And so begins another adventure. Balance is a thing of perspective, yet as perspective evolves, balance must be maintained. Or tipped entirely on its ear, one of the two.
So, regardless of practically untenable (and thankfully soon to be EXITING) roommates, I’ve managed to get settled. It took me almost a year, and the roommates didn’t help at all, but I’ve managed at last to settle in to what has become my own piece of life. And yet I’m antsy. Expectant. Wanting. As usual, the Leaving is creeping in again.
Catherine Valente actually articulated this better than I could ever hope to in her book, In The Night Garden. She spoke of a sensation unignorable, a calling of sea and adventure and movement, called the Leaving. It has followed me most of my adult life, this need to go, to see, to find, to move about. It took me across state lines, into the arms of various lovers, and yet always my eyes on the horizon, westward, wanting. And this is the first time in my life I’ve ever truly want to drop kick the Leaving. I don’t want to go.

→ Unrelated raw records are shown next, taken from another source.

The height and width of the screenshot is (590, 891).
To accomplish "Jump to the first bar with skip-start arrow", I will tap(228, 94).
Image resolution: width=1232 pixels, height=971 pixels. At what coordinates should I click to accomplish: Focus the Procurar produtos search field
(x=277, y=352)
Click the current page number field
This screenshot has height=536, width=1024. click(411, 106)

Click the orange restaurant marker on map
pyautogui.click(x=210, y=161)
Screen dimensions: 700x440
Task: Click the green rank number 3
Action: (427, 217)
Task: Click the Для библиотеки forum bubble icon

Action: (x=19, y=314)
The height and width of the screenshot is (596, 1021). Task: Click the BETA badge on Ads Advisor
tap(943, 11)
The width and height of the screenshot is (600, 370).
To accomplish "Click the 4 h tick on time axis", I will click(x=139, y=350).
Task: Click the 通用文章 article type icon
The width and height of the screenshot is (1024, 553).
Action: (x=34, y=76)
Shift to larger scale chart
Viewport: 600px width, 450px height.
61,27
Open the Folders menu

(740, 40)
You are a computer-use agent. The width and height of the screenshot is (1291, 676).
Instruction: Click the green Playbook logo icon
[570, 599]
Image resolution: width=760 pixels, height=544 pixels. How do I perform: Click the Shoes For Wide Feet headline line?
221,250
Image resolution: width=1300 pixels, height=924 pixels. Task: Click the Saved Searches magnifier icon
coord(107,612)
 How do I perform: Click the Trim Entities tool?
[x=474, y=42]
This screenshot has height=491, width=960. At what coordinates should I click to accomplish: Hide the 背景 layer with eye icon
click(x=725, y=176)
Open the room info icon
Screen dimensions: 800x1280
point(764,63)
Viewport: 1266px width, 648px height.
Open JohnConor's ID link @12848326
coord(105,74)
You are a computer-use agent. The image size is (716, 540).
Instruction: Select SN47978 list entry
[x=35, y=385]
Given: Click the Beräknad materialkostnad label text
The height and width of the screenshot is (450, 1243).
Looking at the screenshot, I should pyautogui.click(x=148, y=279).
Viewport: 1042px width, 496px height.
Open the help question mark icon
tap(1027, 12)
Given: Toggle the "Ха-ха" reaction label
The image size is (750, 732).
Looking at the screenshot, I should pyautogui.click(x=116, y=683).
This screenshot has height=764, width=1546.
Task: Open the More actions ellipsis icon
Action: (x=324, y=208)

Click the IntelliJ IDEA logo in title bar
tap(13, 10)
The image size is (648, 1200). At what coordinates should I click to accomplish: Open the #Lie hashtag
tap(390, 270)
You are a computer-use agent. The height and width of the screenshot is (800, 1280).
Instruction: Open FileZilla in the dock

I know where I would go, which doesn’t make this any easier. I’m visiting there next month, seeing friends and brothers and sisters, comrades in trickster mischief, set in the Pacific Northwest, 4 hours by plane away from everything I have built and know and love. And yet how much I would be leaving behind if I DON’T go. I’m leaving something behind either way, visiting instead of living. Yet which family do I cherish, and which do I allow to fly free? Part of me has made the choice, brushing aside illogical, irrelevant fancy, giving way to tenable joy, to tangible existence. And yet the Leaving hungers. It longs for the road, longs for the freedom of complete autonomy.
And this is where my being wants to say fuck it and go on tour. I’ve been considering putting an ad in Craig’s List for quite a while, something to the tune of, “Singer Seeking Songwriter.” My music has always been such an integral part of my life, and yet I don’t give it enough attention. I realized that at Capricon just 2 weekends ago, singing on stage with Eric Coleman. It made me realize how much I want this, to be able to share this gift, to let it warm the hearts of those around me, their smiles and laughter warming mine.
It’s a long way to find out who we are. The Waiting sucks.